**Goal of the exercise:** Below are entries to examine: work out how many lines contain the word "size", and give only that number.

[Dataset entries]
------------------------------------------------

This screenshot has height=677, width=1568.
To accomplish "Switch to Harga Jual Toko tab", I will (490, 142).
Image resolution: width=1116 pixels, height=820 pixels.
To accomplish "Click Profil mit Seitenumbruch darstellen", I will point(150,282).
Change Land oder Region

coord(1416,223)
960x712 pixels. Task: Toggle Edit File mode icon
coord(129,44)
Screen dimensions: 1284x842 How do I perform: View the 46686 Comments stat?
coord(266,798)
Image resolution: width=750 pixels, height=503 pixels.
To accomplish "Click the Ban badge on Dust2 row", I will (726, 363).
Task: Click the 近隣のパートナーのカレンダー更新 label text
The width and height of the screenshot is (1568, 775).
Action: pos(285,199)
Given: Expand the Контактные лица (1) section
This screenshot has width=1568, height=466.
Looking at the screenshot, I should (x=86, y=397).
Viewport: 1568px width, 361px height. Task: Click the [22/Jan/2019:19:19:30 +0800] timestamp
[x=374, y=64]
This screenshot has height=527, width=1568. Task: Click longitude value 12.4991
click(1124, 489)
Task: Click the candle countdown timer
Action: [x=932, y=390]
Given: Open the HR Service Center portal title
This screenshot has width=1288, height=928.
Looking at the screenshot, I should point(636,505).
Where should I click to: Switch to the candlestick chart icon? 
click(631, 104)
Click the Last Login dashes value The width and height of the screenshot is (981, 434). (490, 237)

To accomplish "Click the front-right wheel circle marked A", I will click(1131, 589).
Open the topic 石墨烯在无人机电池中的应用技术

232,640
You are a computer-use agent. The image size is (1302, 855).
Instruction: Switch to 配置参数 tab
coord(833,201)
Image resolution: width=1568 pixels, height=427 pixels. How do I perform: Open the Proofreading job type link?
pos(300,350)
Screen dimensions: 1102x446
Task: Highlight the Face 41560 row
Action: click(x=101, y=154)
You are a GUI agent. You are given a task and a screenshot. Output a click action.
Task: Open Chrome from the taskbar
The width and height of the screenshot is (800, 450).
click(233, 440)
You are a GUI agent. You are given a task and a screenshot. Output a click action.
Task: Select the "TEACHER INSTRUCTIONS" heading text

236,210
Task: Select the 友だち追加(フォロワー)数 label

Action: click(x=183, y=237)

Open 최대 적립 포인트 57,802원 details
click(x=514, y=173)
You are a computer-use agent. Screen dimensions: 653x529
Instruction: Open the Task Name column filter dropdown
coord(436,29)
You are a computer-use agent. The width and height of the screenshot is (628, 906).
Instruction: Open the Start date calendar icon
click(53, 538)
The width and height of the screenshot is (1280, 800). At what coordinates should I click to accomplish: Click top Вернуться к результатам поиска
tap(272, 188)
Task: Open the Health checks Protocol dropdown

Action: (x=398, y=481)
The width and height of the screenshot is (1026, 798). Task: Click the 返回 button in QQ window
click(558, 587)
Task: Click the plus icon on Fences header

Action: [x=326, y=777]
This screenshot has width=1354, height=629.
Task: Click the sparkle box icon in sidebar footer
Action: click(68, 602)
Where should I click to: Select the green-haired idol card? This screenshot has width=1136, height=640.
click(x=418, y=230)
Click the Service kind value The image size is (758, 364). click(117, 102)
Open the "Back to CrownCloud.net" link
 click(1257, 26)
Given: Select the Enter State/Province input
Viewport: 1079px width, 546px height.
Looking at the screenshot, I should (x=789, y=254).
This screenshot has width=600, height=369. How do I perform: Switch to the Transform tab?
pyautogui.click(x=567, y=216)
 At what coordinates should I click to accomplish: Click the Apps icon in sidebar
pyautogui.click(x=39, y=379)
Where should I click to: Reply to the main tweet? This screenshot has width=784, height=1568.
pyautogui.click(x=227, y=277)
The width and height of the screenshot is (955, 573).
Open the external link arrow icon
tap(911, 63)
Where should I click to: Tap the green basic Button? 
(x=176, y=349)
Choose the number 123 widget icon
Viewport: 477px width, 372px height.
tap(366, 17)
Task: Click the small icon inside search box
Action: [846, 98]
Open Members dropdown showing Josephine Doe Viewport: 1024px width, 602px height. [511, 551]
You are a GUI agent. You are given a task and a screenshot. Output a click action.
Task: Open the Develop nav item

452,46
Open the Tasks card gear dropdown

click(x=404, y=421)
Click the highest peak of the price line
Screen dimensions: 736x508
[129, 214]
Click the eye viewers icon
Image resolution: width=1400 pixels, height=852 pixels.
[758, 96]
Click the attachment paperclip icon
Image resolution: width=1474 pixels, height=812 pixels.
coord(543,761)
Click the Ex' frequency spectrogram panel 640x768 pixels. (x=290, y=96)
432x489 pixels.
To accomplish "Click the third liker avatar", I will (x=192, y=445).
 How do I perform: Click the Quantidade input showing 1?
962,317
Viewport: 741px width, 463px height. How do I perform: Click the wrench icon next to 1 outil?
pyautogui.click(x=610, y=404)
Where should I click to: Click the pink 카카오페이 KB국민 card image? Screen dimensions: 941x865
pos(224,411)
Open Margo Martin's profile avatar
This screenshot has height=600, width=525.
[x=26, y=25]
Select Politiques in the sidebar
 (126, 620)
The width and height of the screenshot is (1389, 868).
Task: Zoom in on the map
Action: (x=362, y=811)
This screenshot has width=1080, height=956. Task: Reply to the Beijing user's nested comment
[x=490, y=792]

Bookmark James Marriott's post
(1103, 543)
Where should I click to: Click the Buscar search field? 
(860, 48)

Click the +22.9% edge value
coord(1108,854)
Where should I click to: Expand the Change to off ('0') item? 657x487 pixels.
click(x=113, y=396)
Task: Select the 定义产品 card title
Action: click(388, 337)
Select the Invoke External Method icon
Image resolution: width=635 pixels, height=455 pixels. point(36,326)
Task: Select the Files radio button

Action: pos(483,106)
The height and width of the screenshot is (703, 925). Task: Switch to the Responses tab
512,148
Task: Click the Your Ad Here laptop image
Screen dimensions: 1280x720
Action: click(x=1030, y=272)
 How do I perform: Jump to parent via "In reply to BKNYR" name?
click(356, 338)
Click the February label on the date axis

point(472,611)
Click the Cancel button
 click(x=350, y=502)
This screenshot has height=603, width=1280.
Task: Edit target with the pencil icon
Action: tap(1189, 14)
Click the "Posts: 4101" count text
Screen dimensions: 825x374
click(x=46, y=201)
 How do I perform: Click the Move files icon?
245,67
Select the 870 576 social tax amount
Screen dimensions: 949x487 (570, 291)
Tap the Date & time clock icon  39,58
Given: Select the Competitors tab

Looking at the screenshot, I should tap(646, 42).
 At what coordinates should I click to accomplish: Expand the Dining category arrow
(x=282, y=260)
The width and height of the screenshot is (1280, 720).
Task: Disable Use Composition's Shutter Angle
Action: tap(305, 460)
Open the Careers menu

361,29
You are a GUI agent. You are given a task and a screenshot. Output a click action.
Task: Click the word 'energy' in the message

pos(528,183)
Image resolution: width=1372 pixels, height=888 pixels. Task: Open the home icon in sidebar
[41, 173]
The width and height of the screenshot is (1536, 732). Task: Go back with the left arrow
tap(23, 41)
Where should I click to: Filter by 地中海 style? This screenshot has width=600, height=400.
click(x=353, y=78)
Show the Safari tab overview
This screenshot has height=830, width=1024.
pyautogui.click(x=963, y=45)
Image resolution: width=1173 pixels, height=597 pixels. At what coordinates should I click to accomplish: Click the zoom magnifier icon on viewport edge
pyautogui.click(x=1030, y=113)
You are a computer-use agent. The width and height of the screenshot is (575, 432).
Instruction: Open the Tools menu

------------------------------------------------

**Task result:** 2